(Pixel coordinate grounding data)
'''

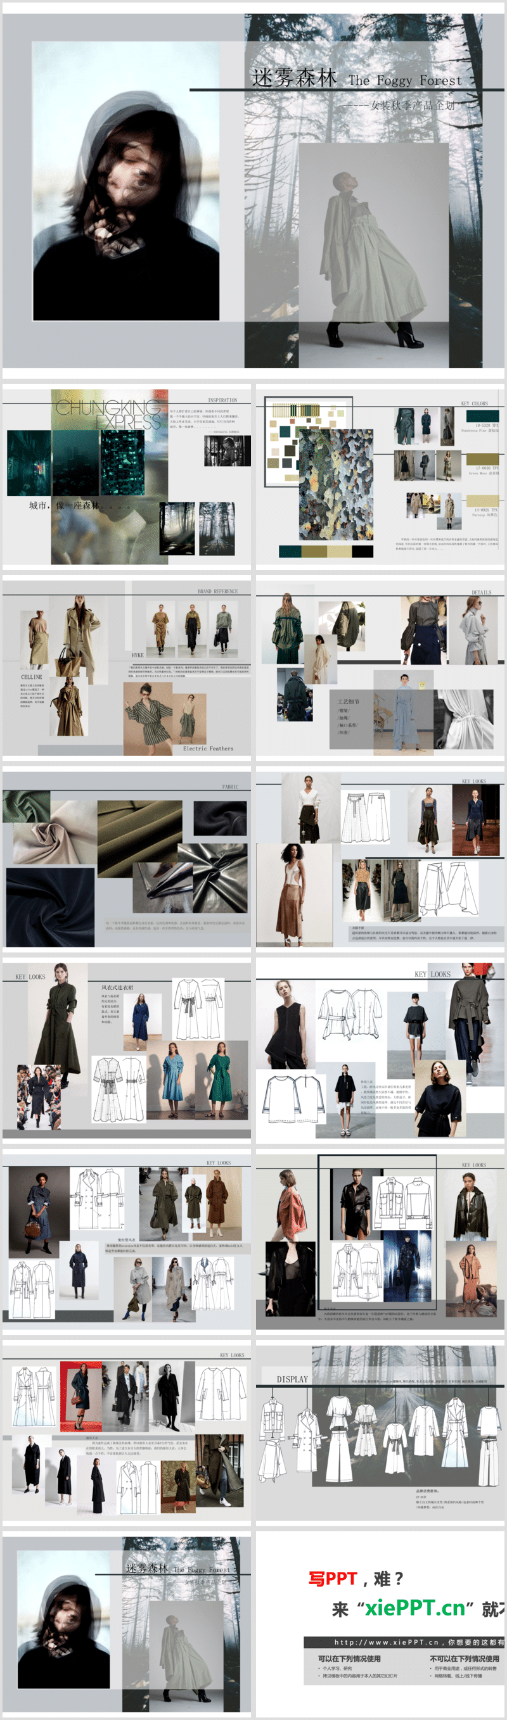
Task: Click the http://www.xiePPT.cn URL banner
Action: [404, 1642]
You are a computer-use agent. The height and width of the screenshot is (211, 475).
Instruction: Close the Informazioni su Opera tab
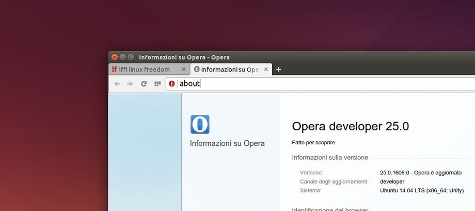pos(266,69)
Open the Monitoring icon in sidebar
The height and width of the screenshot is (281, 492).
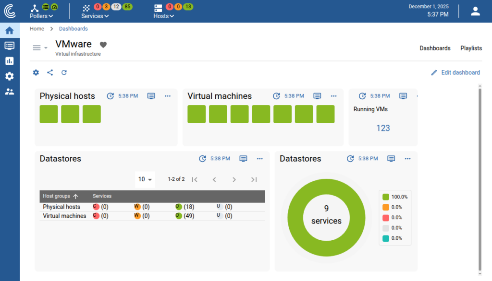pos(10,46)
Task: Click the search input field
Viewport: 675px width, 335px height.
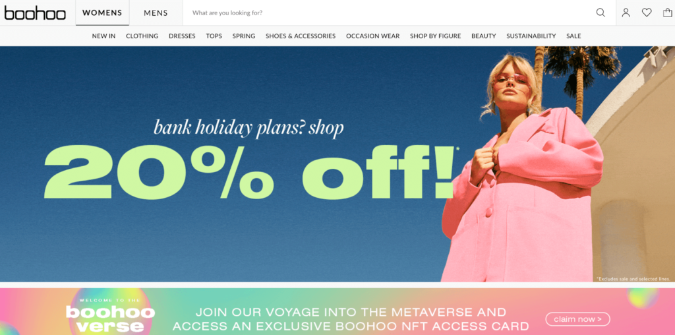Action: (388, 13)
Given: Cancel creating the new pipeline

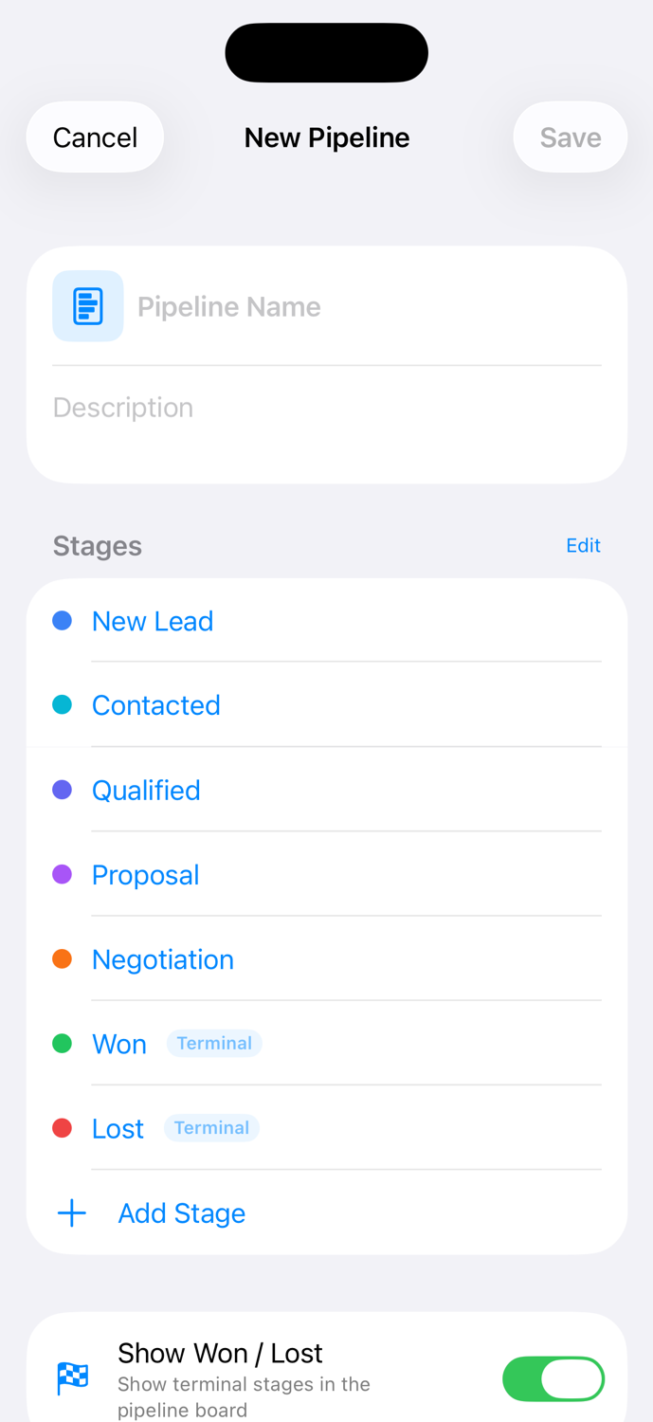Looking at the screenshot, I should click(x=95, y=136).
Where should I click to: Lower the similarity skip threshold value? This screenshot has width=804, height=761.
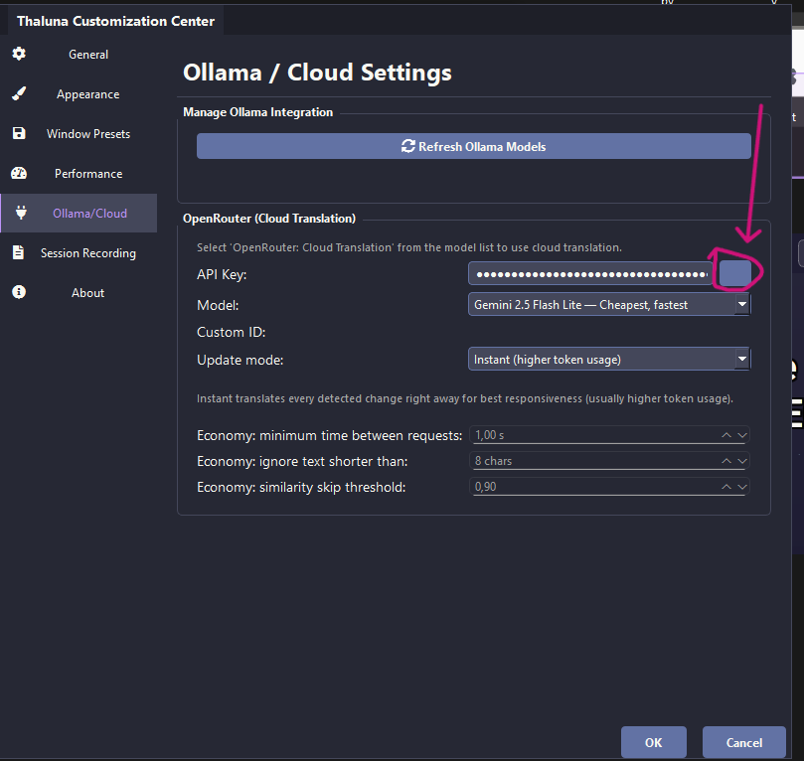pyautogui.click(x=741, y=487)
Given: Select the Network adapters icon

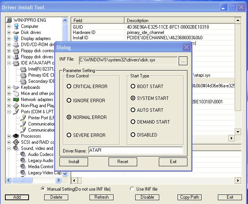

'''

Exercise aim:
Every line above between the one containing "You are a computer-use" and the one containing "Task: Click the search input field", those two included, is to be printed exactly. No pictures go into the copy.

Written response:
You are a computer-use agent. The height and width of the screenshot is (211, 475).
Instruction: Close the Informazioni su Opera tab
pos(266,69)
Open the Monitoring icon in sidebar
The height and width of the screenshot is (281, 492).
pos(10,46)
Task: Click the search input field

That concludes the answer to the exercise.